Bookended by presentations from two of the “titans” of open-source data visualization, Mike Bostock (creator of D3.js) and Hadley Wickham (RStudio chief scientist and keeper of the “tidyverse”), Bocoup’s fifth OpenVis Conf was tightly packed with talks that both informed and inspired.
Before introducing his new, reactive code environment, d3.express, Mike Bostock shared a passage from Bret Victor’s Explorable Explanations, which nicely frames many of the challenges and opportunities addressed at the conference, and in data/information visualization in general:
“An active reader asks questions, considers alternatives, questions assumptions, and even questions the trustworthiness of the author. An active reader tries to generalize specific examples, and devise specific examples for generalities. An active reader doesn’t passively sponge up information, but uses the author’s argument as a springboard for critical thought and deep understanding.”
One can replace the word “reader” with viewer, or user, but the sentiment remains the same— visualization, as a medium for communication, inherently exists in a broader context. As Amanda Cox (New York Times) described in her keynote on day two, there is always a gap between “what you say and what people think you say.”
This is especially true when it comes to probability and uncertainty. Of course, this is not a problem restricted to visualizations. Amanda included a chart from a study of “Words of Estimative Probability” conducted by CIA analyst Sherman Kent among NATO officers in the 1950s, which illustrates just how subjective and varied individual interpretations can be.
Source: VisualCapitalist <http://www.valuewalk.com/2017/04/sherman-kent/>
The choices one makes in visualization will impact how information is received. Therefore, there is no one “right” software or framework— the answer is almost always “it depends.”

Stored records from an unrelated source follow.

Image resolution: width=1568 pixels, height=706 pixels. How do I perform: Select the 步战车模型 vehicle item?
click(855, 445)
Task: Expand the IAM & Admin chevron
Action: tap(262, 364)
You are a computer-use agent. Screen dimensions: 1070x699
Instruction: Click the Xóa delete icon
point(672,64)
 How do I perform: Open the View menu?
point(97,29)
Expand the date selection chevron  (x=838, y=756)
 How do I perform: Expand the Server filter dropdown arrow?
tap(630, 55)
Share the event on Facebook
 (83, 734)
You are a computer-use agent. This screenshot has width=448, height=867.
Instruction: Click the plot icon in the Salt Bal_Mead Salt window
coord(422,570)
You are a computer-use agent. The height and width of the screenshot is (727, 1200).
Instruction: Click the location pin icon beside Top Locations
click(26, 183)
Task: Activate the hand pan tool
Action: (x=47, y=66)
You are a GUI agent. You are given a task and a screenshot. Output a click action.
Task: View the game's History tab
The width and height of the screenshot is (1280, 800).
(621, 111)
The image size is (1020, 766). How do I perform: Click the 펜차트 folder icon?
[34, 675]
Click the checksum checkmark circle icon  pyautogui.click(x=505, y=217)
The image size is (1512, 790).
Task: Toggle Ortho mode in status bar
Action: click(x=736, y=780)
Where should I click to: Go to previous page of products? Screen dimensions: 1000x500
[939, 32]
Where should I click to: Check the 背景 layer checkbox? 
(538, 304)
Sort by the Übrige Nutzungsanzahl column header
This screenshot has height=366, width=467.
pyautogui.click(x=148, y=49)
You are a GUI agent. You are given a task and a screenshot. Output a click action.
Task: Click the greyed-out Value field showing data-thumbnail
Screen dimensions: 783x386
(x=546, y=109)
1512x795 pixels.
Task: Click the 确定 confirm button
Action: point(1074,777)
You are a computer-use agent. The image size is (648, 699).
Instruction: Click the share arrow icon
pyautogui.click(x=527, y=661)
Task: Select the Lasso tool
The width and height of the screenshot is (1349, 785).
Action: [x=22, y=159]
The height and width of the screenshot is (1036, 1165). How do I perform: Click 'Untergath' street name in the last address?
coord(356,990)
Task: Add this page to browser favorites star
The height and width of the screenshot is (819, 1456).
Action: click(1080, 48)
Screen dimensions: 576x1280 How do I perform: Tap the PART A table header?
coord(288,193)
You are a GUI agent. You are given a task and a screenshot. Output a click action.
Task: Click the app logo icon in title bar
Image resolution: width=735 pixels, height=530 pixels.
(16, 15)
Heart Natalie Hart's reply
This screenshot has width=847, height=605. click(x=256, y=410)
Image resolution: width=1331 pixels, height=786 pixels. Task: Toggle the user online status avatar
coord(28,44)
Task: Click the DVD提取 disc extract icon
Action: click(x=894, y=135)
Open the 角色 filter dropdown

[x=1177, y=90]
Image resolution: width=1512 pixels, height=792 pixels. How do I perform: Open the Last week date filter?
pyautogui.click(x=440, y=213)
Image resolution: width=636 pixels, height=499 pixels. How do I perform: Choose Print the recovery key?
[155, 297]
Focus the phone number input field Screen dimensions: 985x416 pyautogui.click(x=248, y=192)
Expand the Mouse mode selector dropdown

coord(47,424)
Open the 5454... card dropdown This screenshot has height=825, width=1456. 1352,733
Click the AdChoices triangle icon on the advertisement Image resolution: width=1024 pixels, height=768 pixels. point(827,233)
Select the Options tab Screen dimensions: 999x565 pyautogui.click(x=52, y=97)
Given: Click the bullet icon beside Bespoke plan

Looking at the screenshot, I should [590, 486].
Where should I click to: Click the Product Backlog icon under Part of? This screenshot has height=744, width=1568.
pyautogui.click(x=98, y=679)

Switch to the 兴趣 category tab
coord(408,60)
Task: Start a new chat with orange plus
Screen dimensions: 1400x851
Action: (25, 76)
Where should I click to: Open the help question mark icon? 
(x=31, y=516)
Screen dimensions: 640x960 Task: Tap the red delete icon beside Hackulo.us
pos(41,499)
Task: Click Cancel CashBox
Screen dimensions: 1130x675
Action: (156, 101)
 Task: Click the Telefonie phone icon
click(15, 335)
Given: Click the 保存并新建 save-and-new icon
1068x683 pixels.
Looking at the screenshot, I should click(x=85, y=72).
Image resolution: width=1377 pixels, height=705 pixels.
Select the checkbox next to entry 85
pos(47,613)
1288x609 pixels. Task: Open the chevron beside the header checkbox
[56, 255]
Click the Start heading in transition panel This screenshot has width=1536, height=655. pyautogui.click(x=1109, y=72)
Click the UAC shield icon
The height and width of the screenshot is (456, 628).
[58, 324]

Catherine D’Ignazio & Rahul Bhargava discussed visualization tools as “informal learning spaces.” They offered best practices for targeting “learners” rather than just “users,” by making tools and interfaces: focused, guided, inviting, and expandable.
The importance of accounting for context and audience(s) was a theme in a number of the presentations. At times, this might mean accommodating an environment in which several different tools are used. Amy Cesal’s talk, “Why does data vis need a style guide?”, explored some of the ways in which style guides can be used not only to creates a sense of brand coherence, but to free people up to focus on the content of what they’re doing, rather than having to make decisions about colors, typographies, etc. again and again.
In a similar vein, Connor Gramazio introduced one example of a “computational design assistance tool,” colorgorical, which “automatically creates palettes based on user-defined balance of color discriminability vs. aesthetic preference.” The aim of such tools is to help build best practices into the pipeline from data collection, to analysis, interpretation, and communication.
To wrap up the conference, Hadley Wickham covered the “Role of Visualization in Exploratory Data Analysis (EDA). ” He quantified his Github commits over time and visualized them by day of week, time of day as well as whether he was traveling or not. Not surprisingly, he codes much less when he’s traveling. R coders were clued into the incredibly useful forcats package, which does everything from grouping factor variables together to shifting orders of factors on plots.
Overall, it was an excellent conference filled with a diverse set of speakers. Everyone left feeling highly energized to put their newly acquired data visualization ideas to work.